Sana’a (AM) – Soon after the US called for a ceasefire in Yemen frontlines, the US-Saudi Aggression launched an air and ground assault on the port city of Hodeida. This escalation is considered to be largest since the attempt by the US-Saudi aggression to take Hodeida. The military operation targeted everything including infrastructure, homes, and civilians. The US-Saudi bombings have been the main cause of civilian causalities and destruction during the three-and-a-half-year-old conflict in Yemen.

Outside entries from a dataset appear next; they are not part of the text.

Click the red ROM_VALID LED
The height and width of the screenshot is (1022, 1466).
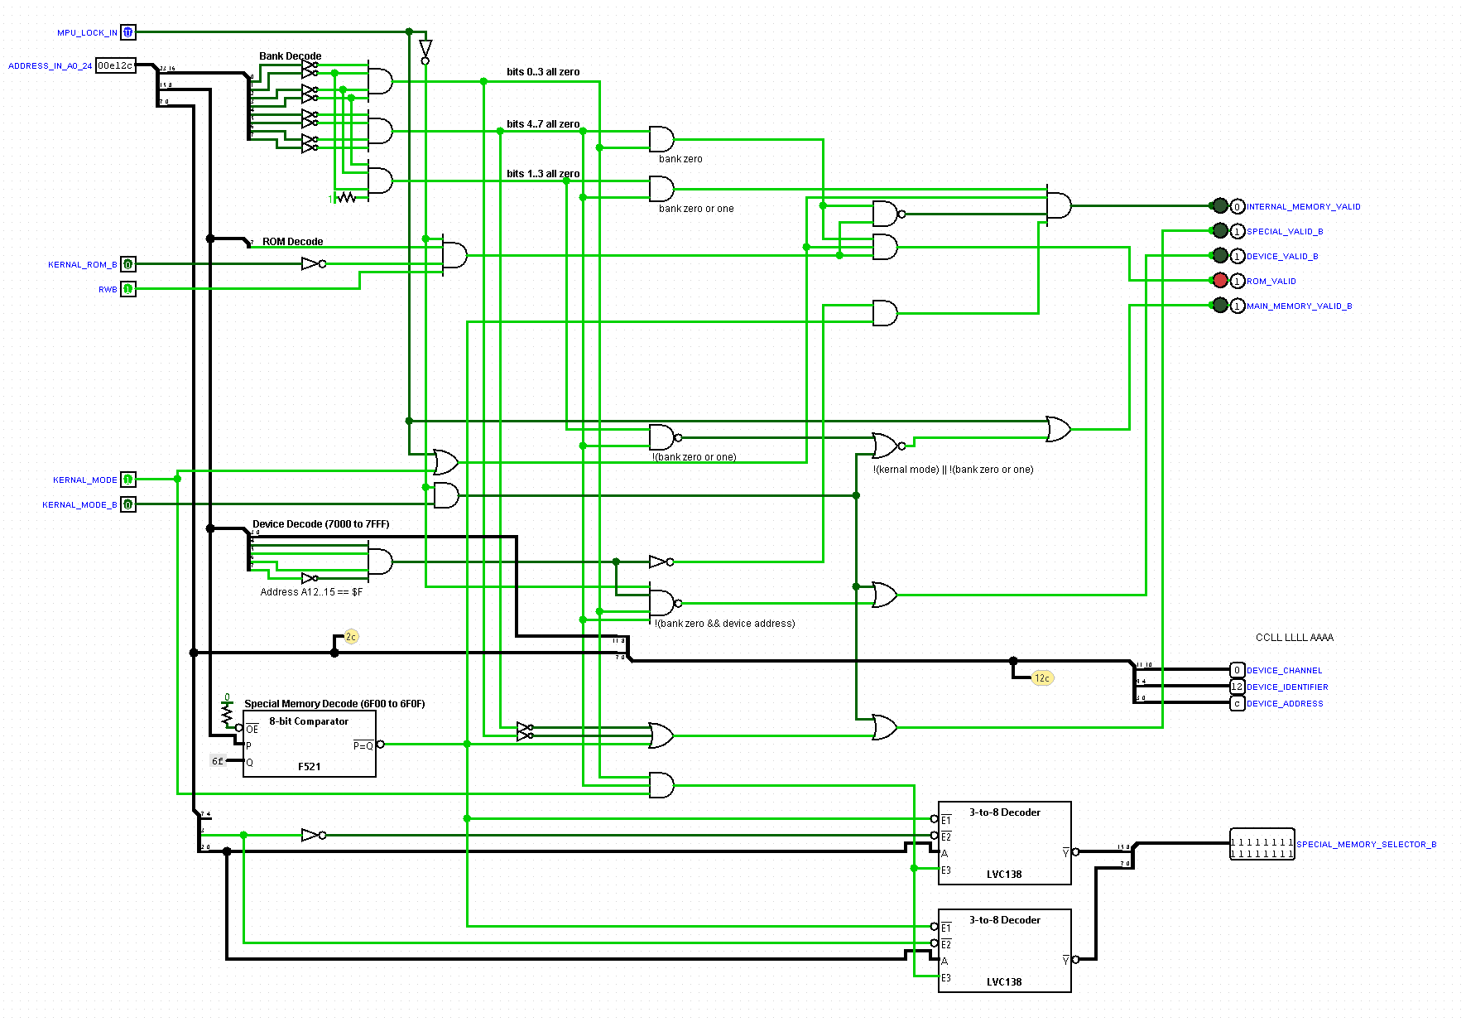[x=1220, y=281]
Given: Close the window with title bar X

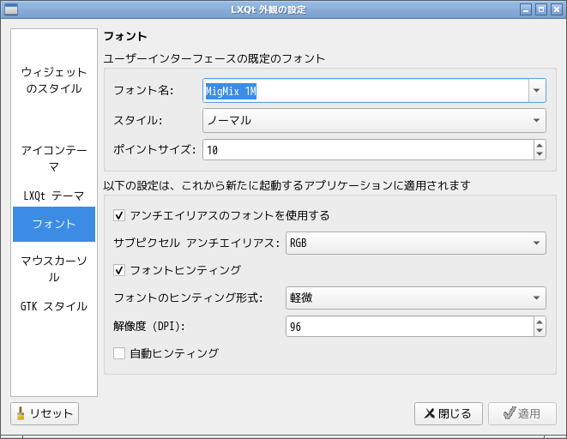Looking at the screenshot, I should [x=556, y=9].
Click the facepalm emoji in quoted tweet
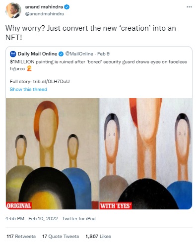 29,68
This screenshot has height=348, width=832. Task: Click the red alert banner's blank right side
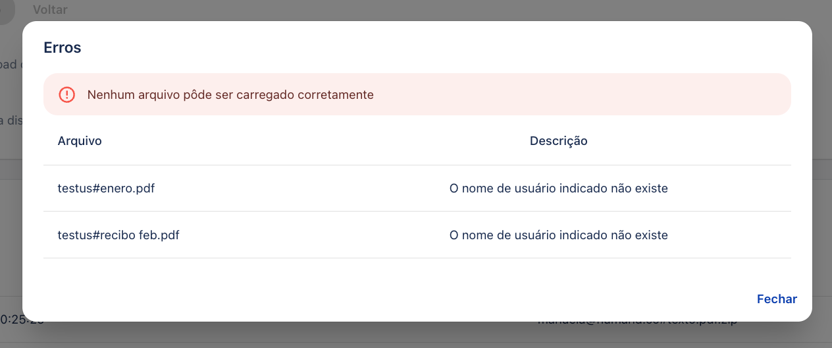tap(625, 95)
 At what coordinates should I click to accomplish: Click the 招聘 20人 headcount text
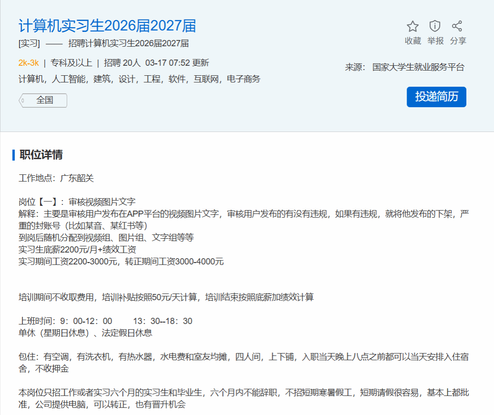(122, 63)
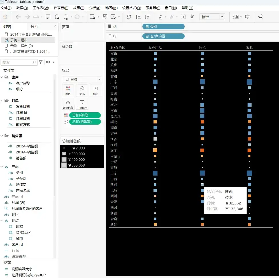Click the share workbook icon on toolbar

tap(260, 17)
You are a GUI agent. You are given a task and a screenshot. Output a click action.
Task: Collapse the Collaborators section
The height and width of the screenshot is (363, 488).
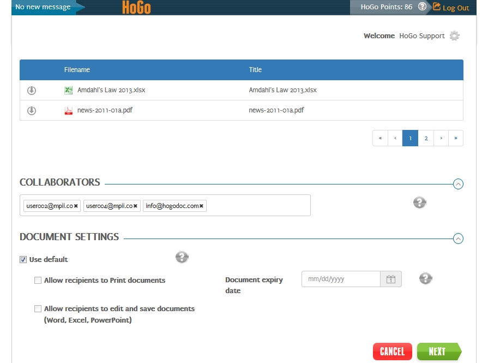(458, 184)
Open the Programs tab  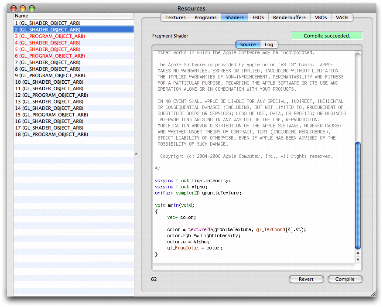pyautogui.click(x=205, y=17)
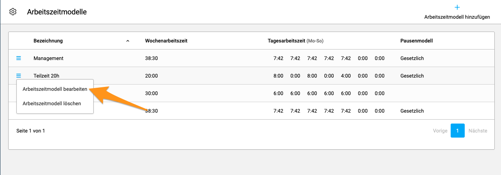Click Arbeitszeitmodell hinzufügen label

(457, 17)
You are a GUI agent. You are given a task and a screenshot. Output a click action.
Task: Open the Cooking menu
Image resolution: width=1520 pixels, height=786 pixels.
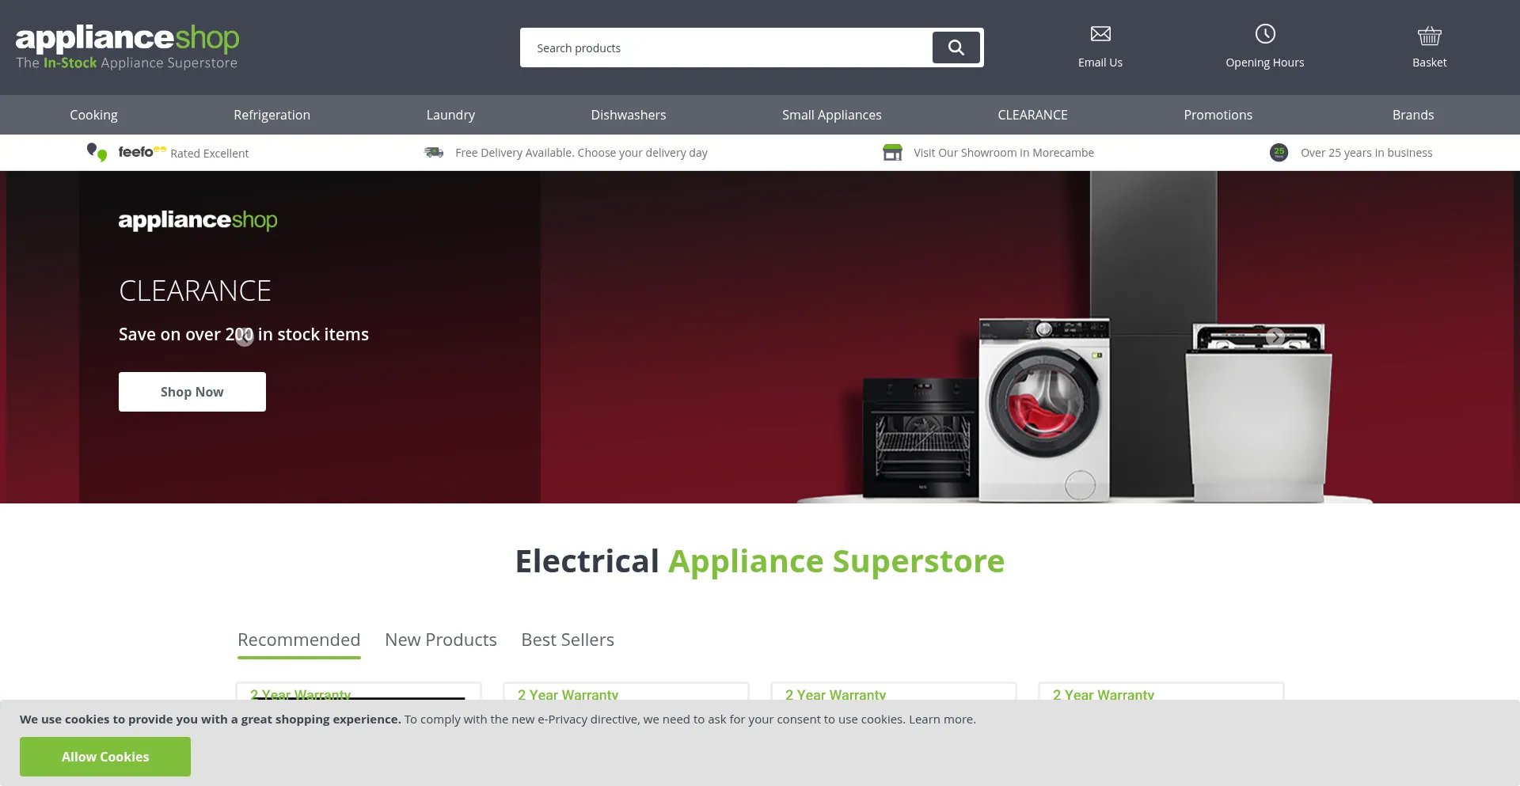(x=93, y=115)
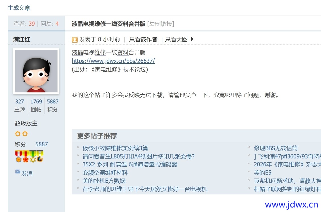Screen dimensions: 321x212
Task: Open recommended post 修理BBS无线话筒
Action: [x=275, y=148]
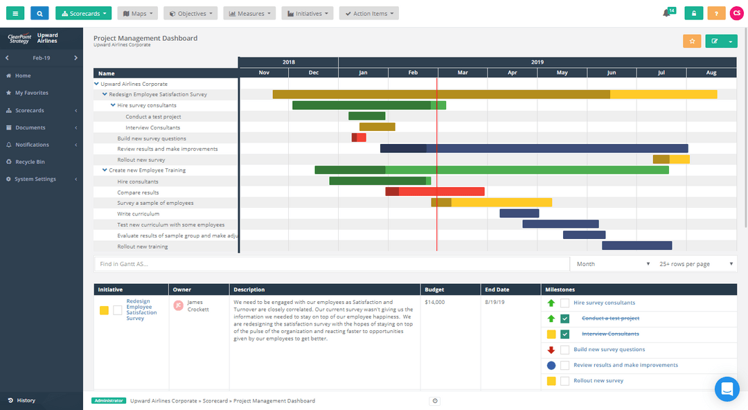This screenshot has width=748, height=410.
Task: Open the Measures menu
Action: pos(249,12)

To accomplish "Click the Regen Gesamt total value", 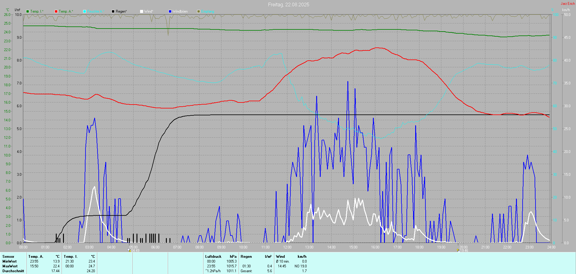I will pyautogui.click(x=269, y=271).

Recently, The United States and Britain stepped up their efforts for a cease-fire in the Yemen war, under the pressure of the reports of the world’s worst man-made humanitarian disaster. The calls for a halt to the conflict — by Secretary of State Mike Pompeo, his British counterpart, Jeremy Hunt and Defense Secretary Jim Mattis — came as criticism of Saudi Arabia has surged over its bombing campaign in Yemen and the killing of Jamal Khashoggi, a dissident Saudi writer.
“It is time to end this conflict, replace conflict with compromise, and allow the Yemeni people to heal through peace and reconstruction,” Pompeo said.
While the United States, Saudi Arabia’s biggest arms supplier, could halt its assistance for the Saudi-led coalition implements aggression and blockade of Yemen by halting arms sales, US president Donald Trump has warned that such a move “would be hurting them”, confirming more than once that he would oppose stopping arms sales.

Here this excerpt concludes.